(Collected data)
++++
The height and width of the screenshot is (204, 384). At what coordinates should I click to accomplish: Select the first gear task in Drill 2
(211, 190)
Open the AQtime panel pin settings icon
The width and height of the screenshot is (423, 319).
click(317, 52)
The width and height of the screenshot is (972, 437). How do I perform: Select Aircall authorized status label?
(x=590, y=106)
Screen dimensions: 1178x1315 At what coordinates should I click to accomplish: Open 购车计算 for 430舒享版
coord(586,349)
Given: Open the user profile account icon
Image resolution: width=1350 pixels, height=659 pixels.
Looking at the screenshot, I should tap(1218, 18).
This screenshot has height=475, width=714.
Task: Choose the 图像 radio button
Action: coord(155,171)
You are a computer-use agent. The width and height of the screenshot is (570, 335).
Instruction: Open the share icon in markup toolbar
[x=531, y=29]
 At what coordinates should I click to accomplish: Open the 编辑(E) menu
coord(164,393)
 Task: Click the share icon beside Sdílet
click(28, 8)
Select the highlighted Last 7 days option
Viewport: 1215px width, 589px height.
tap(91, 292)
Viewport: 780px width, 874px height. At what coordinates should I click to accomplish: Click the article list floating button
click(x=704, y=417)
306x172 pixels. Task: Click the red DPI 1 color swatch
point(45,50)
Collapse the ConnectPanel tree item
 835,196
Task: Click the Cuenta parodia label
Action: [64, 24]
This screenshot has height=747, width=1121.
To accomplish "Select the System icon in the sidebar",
++++
This exercise asks for every line of the records to be repeated exactly.

The height and width of the screenshot is (204, 384). At what coordinates should I click to accomplish: Select the first gear task in Drill 2
(211, 190)
Open the AQtime panel pin settings icon
The width and height of the screenshot is (423, 319).
click(317, 52)
The width and height of the screenshot is (972, 437). How do I perform: Select Aircall authorized status label?
(x=590, y=106)
Screen dimensions: 1178x1315 At what coordinates should I click to accomplish: Open 购车计算 for 430舒享版
coord(586,349)
Given: Open the user profile account icon
Image resolution: width=1350 pixels, height=659 pixels.
Looking at the screenshot, I should tap(1218, 18).
This screenshot has height=475, width=714.
Task: Choose the 图像 radio button
Action: coord(155,171)
You are a computer-use agent. The width and height of the screenshot is (570, 335).
Instruction: Open the share icon in markup toolbar
[x=531, y=29]
 At what coordinates should I click to accomplish: Open the 编辑(E) menu
coord(164,393)
 Task: Click the share icon beside Sdílet
click(28, 8)
Select the highlighted Last 7 days option
Viewport: 1215px width, 589px height.
tap(91, 292)
Viewport: 780px width, 874px height. At what coordinates should I click to accomplish: Click the article list floating button
click(x=704, y=417)
306x172 pixels. Task: Click the red DPI 1 color swatch
point(45,50)
Collapse the ConnectPanel tree item
 835,196
Task: Click the Cuenta parodia label
Action: [64, 24]
This screenshot has height=747, width=1121.
To accomplish "Select the System icon in the sidebar",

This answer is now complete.